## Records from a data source

-----

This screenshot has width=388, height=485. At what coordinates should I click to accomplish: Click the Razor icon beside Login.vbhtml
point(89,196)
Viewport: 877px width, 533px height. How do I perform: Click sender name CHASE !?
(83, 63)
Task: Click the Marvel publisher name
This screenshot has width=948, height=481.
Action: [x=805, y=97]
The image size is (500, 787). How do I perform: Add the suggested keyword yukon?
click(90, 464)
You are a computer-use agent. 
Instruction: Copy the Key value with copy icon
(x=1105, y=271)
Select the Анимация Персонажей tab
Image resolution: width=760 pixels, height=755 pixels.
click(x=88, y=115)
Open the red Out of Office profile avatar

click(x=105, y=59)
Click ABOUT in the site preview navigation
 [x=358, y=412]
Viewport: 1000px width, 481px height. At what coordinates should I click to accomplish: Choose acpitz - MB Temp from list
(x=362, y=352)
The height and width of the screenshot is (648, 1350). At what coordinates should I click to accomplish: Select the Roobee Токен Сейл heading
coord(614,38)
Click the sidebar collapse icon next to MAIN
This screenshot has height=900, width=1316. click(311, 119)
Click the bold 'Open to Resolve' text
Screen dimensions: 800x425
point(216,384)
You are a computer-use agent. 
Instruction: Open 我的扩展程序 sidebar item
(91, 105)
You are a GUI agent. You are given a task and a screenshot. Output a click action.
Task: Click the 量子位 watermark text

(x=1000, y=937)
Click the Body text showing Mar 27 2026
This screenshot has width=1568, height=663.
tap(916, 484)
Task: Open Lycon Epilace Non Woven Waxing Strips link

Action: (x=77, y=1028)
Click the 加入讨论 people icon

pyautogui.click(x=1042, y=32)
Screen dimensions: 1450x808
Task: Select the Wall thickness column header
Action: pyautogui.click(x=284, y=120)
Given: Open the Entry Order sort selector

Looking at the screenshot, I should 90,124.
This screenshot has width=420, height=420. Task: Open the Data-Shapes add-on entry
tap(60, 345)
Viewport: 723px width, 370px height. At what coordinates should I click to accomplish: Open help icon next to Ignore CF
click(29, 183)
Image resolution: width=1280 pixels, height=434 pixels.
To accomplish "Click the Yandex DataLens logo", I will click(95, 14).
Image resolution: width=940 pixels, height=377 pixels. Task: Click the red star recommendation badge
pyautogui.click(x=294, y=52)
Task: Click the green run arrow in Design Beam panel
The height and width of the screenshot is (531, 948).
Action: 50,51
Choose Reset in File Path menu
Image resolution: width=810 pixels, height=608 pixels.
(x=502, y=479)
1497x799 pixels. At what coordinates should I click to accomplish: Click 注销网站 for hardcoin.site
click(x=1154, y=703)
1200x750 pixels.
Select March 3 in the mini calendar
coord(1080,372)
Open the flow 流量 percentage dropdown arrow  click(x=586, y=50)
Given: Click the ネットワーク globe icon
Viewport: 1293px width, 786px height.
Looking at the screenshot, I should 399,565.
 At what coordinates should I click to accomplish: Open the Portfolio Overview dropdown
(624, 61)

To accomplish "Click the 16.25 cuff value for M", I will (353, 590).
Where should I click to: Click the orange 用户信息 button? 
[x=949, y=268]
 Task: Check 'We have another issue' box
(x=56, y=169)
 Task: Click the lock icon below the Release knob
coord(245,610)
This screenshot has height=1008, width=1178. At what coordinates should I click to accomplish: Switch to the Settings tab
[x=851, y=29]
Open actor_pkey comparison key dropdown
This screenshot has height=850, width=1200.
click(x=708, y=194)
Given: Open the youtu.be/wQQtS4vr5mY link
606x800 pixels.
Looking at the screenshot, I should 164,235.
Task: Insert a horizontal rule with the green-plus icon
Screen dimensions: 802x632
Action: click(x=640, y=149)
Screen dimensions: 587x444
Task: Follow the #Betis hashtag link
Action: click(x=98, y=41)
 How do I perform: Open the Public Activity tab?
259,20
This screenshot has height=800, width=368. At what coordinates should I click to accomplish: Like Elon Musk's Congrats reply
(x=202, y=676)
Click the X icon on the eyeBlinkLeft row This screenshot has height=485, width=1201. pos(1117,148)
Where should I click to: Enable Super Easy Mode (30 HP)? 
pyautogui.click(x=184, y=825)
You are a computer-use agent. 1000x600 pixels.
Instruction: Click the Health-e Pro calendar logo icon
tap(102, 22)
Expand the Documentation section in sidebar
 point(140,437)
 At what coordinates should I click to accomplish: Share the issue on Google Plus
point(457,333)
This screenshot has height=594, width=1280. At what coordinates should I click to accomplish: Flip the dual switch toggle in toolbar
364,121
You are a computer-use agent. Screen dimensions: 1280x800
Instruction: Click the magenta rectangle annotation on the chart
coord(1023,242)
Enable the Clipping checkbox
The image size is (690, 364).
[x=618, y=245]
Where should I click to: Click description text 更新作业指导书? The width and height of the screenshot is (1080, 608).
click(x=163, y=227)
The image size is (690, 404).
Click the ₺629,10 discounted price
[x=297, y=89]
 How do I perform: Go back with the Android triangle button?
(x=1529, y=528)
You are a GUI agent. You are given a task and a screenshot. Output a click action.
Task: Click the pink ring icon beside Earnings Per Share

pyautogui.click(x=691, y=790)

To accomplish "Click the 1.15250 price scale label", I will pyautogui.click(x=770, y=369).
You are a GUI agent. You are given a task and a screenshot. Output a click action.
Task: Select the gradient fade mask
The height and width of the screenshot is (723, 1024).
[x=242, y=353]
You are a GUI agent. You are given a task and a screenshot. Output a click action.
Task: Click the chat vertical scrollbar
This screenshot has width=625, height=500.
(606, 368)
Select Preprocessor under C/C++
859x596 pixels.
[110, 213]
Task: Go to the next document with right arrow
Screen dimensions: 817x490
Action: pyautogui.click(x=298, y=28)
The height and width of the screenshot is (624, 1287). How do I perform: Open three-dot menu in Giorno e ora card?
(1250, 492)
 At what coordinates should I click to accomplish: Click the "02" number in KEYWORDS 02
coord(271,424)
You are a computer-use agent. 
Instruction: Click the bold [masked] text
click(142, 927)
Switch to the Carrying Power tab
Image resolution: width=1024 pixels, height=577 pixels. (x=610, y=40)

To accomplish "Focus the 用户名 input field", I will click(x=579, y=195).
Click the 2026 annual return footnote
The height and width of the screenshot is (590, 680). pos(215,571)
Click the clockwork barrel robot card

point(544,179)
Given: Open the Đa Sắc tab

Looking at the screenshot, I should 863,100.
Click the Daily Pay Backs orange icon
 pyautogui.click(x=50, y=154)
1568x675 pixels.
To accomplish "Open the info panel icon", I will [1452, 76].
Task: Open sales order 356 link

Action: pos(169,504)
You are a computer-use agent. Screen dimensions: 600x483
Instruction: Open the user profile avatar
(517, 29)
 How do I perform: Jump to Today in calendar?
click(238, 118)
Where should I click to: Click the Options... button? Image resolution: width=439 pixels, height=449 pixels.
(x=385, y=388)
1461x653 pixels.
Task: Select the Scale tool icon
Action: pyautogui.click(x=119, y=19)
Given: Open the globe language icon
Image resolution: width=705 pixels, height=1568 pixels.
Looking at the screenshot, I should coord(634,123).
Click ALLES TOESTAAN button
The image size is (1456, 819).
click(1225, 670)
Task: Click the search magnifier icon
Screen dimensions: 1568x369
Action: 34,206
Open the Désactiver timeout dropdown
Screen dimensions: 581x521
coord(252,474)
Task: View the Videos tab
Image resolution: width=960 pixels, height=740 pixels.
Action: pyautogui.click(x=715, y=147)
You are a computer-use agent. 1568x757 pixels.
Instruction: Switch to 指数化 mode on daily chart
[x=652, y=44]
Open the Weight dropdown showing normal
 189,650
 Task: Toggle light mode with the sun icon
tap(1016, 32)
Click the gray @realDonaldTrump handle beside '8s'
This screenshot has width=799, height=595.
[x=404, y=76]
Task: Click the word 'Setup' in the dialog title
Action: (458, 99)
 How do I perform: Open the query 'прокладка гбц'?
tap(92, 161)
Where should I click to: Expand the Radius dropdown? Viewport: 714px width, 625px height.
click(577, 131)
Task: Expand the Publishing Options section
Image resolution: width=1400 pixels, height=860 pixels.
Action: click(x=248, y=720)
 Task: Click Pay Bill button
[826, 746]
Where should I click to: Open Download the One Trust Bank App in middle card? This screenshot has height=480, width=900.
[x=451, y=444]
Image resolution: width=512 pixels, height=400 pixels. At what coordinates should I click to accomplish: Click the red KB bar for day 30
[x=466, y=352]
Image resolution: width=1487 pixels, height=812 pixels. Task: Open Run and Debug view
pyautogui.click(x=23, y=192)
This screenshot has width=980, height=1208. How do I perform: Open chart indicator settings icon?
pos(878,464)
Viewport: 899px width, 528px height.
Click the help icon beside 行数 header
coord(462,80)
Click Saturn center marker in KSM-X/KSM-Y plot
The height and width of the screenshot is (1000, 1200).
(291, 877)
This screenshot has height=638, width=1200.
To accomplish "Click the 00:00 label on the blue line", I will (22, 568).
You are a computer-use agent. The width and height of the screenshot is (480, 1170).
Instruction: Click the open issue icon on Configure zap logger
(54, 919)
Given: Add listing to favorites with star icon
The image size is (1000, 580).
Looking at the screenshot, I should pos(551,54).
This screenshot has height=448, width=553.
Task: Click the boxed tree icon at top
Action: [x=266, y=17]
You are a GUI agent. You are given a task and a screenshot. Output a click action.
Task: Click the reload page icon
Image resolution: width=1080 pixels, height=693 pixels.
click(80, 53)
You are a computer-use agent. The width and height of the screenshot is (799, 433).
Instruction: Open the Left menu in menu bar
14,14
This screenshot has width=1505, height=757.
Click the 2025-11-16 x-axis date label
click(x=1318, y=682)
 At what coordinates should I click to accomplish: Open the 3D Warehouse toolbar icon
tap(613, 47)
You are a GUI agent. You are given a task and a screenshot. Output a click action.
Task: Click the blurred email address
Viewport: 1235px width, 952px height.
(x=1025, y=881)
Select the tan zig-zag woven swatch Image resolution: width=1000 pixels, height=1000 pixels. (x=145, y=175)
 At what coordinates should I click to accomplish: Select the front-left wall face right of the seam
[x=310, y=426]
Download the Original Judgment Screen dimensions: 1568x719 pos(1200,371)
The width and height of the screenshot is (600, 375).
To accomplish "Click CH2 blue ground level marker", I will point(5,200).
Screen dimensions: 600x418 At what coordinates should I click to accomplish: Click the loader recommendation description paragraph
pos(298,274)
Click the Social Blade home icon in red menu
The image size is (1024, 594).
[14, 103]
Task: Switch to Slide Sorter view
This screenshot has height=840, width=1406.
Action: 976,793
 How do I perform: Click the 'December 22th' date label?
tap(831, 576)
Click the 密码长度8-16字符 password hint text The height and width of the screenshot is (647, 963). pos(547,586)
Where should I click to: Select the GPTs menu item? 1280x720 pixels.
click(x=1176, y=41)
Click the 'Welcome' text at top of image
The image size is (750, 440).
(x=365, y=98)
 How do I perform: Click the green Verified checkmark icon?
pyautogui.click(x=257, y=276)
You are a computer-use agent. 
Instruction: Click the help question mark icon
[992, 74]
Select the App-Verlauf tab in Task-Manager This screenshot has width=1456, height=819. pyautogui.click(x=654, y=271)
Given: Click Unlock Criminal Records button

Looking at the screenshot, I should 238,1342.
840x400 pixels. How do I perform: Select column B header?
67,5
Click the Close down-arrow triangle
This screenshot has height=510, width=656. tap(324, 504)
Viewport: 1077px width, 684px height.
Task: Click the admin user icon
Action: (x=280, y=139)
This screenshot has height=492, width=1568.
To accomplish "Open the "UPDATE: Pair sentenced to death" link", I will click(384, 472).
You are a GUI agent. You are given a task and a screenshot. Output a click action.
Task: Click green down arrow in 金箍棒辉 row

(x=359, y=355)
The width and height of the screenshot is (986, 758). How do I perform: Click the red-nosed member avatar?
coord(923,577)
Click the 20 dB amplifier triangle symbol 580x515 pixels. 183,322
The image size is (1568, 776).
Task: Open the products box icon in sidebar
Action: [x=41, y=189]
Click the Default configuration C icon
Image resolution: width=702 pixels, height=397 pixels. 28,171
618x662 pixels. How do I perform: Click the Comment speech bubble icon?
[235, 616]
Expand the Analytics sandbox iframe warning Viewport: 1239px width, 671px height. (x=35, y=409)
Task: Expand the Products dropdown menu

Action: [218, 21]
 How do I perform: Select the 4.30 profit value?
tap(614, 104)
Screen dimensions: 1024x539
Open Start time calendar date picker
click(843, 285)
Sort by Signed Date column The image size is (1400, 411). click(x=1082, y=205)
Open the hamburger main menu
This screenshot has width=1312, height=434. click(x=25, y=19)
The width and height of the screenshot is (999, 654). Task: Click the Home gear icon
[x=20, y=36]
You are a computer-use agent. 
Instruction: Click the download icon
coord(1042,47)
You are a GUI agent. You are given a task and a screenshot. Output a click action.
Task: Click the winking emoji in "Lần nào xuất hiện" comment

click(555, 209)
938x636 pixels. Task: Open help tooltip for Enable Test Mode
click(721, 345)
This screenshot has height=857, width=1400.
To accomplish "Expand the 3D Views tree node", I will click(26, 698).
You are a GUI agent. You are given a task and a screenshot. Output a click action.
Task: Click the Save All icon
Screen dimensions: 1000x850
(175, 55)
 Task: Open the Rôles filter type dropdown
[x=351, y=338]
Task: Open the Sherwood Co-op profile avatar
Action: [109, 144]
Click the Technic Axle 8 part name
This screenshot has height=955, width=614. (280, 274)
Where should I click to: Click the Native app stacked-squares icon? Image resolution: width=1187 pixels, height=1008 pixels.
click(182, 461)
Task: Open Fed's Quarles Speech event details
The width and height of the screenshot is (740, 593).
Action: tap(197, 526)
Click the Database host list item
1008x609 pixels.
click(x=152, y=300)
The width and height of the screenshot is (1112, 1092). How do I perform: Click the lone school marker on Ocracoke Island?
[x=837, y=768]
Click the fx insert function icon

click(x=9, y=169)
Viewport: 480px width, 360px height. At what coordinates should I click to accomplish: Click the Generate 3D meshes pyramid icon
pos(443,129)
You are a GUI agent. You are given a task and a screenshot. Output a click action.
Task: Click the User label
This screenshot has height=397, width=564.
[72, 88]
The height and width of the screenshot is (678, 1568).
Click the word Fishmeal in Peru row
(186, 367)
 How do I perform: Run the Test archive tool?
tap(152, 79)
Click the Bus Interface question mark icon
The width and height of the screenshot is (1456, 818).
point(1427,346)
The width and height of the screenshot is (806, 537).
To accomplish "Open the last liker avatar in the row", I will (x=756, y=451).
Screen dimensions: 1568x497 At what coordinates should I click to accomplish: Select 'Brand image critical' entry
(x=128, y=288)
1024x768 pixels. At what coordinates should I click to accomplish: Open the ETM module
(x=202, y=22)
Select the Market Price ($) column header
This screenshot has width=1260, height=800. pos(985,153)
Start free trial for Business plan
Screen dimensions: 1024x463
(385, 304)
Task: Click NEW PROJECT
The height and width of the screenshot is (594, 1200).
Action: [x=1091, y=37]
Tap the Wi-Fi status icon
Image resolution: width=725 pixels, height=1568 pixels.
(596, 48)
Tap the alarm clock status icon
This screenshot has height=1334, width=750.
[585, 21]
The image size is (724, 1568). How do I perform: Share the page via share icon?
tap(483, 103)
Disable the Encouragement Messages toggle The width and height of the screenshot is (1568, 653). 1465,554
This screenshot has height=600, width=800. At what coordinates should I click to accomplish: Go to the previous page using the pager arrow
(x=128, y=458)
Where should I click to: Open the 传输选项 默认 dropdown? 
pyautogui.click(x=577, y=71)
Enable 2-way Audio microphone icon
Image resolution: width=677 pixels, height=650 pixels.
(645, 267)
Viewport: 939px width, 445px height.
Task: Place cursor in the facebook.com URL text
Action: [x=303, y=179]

-----

## PROBLEM REQUIREMENTS
Determine how many lines above have the string "globe" and output nothing besides the count.

## RESULT OF THE TASK
2